[[ Entries supplied open ]]

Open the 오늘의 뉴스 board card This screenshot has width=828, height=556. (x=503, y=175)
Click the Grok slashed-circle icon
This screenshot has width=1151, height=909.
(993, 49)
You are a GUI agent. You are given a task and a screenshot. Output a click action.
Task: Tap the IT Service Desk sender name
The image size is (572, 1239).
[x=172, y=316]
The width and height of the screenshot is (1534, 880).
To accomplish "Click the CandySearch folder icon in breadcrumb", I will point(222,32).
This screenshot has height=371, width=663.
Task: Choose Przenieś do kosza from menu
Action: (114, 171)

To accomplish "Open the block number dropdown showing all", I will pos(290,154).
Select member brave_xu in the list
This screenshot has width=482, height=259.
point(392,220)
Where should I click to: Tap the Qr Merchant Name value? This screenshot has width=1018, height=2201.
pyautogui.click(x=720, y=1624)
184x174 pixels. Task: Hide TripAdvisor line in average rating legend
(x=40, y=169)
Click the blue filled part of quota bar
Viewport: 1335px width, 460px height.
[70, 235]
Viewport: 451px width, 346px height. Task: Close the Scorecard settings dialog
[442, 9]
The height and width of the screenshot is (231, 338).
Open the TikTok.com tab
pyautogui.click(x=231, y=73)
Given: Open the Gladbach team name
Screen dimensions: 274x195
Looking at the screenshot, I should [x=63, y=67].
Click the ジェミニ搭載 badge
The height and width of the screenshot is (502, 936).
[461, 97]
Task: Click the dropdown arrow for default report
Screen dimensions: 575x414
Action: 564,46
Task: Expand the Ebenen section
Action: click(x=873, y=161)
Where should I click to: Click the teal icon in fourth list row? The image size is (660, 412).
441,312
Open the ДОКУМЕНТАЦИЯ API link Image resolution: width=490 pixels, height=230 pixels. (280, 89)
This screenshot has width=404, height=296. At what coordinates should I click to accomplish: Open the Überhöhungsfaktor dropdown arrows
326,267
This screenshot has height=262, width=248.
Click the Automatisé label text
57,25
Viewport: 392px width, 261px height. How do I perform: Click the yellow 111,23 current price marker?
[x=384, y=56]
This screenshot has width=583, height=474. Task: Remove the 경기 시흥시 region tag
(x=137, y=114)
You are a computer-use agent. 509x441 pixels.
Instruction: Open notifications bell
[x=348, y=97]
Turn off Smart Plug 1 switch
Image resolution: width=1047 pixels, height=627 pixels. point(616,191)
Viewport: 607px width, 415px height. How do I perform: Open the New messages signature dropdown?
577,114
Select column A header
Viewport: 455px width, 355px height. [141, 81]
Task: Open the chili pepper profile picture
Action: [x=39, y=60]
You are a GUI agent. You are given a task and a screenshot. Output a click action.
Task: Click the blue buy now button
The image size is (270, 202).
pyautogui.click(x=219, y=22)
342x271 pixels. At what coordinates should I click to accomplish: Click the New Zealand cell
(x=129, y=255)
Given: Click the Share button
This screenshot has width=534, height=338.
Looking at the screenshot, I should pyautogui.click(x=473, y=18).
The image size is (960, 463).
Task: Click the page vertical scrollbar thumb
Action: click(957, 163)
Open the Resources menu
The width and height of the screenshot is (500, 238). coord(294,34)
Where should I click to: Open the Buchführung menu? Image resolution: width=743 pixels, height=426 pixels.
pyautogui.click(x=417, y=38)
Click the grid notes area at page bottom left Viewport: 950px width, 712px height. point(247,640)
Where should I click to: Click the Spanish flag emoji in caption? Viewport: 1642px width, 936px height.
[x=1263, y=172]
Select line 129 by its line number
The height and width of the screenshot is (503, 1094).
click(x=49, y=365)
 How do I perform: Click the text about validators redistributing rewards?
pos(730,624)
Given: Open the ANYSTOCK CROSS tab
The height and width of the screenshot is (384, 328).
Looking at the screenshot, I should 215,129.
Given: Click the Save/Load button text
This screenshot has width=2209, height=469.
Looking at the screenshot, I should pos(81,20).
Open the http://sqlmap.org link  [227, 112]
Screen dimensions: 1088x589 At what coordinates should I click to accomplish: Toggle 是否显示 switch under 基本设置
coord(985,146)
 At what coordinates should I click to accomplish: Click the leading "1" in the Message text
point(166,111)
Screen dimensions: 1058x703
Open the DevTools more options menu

[[ Entries supplied closed ]]

Read through the lines above and collect those that contain the string "link".

Open the ДОКУМЕНТАЦИЯ API link Image resolution: width=490 pixels, height=230 pixels. (280, 89)
Open the http://sqlmap.org link  [227, 112]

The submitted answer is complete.